I say let ye programme crash and burne.

What do You reckon?

5 comments:

Anonymous said...

"I assert that the code above is just as good as it gets."

You could do something like this:
public:
~Lock() throw()
{
try{
mx_.leave();
} catch(...) {
//handle it
}
}

This code compiles and runs well on g++ 4.1.3.

Am I missing something?
BTW: isn't the "throw()" decorator ignored?

Cristache said...

Lucian, as far as I know, the throw() specification used to be ignored by older Microsoft compilers. GCC honors it.

Your code compiles of course but what happens to the overall program if a mutex is acquired but could not be released? Most likely a deadlock will occur.

The point is that if the release of resources fail in RAII, something really bad is going on and letting the program abort may not be a bad idea (unless it controls a nuclear plant).

Think of a (contrived) RAII scenario using malloc and free. Why would free() ever fail? Maybe because the internal heap structures have been trashed? How can you recover from that?

Max Lybbert said...

The design of C++ exceptions shows a lot of thought into use cases different than, say, C# or Java.

I believe you can register a function other than std::terminate() for specific regions of code if you want to, or you can check if an exception is pending before you decide to add to the mix, or you can use a catch anything block, but the default behavior makes a lot of sense. Something went wrong that could not be handled at one level of abstraction, and while you you trying to fix it at another level something else went wrong.

As for the throw() specification: the standard expects things to be compiled at different times, so it is expected that a function F() may only throw three kinds of exceptions today, but be updated to throw four kinds tomorrow. Code compiled today that only expects three kinds of exceptions doesn't have to be recompiled to use the updated version, but if an exception is thrown that doesn't comply with the old exception specification then the program gets terminated (this is meant to allow ongoing maintenance). Point being, even if the exception specification is enforced, it is possible that future code updates will cause your program to crash anyway.

Max Lybbert said...

The design of C++ exceptions shows a lot of thought into use cases different than, say, C# or Java.

I believe you can register a function other than std::terminate() for specific regions of code if you want to, or you can check if an exception is pending before you decide to add to the mix, or you can use a catch anything block, but the default behavior makes a lot of sense. Something went wrong that could not be handled at one level of abstraction, and while you you trying to fix it at another level something else went wrong.

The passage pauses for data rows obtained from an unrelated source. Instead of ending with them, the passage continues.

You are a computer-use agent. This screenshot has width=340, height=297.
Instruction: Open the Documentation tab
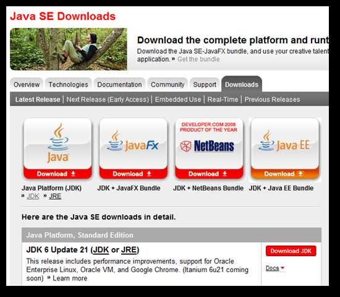[x=119, y=84]
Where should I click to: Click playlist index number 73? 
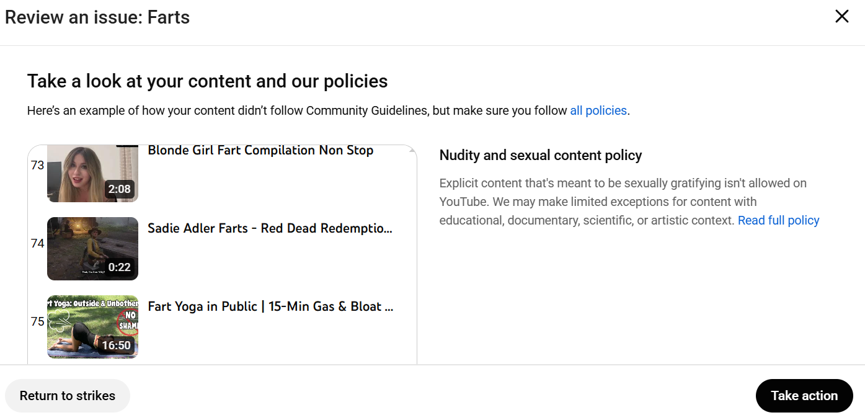pos(37,166)
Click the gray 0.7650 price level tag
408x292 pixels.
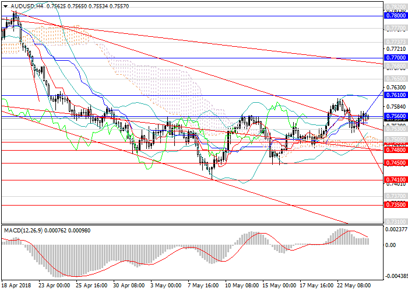[x=395, y=78]
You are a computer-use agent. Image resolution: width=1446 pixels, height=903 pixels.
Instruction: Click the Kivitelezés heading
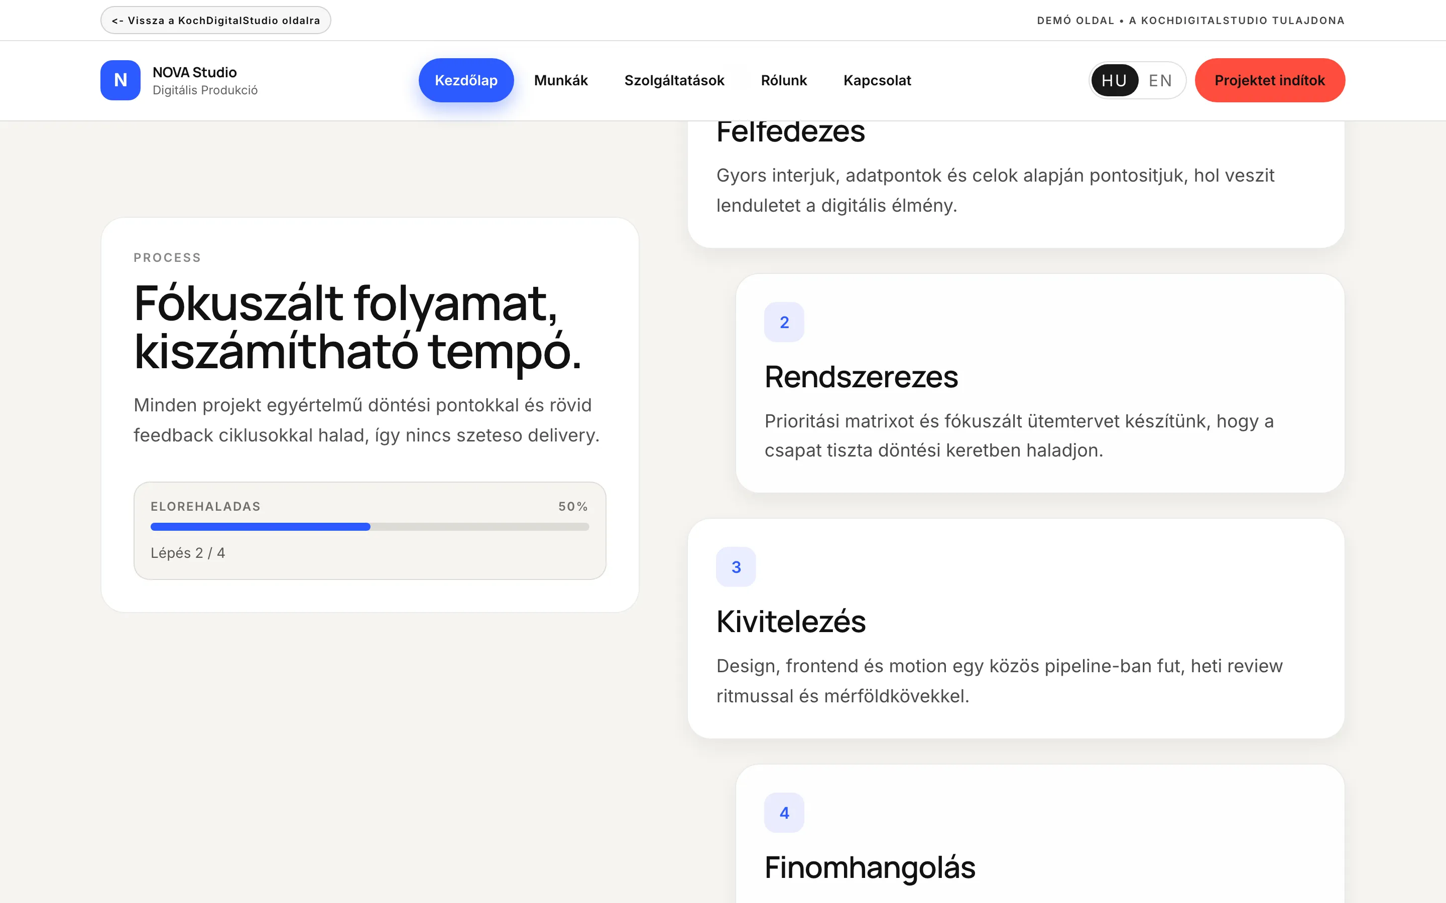pos(791,621)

As for the throw() specification: the standard expects things to be compiled at different times, so it is expected that a function F() may only throw three kinds of exceptions today, but be updated to throw four kinds tomorrow. Code compiled today that only expects three kinds of exceptions doesn't have to be recompiled to use the updated version, but if an exception is thrown that doesn't comply with the old exception specification then the program gets terminated (this is meant to allow ongoing maintenance). Point being, even if the exception specification is enforced, it is possible that future code updates will cause your program to crash anyway.

Ben Voigt said...

While exiting the program when such a condition is encountered may not be a bad idea, having your runtime environment do so for you IS bad.

The "handle it" section of lucian's proposed alternative to throwing should probably look like:

catch (...) {
save_data_to_recovery_file_and_exit();
}

If you say the process state is too corrupt to manage that, then spawn another process to sift through process memory using debug callbacks. Anything but exiting the process without saving the user's data.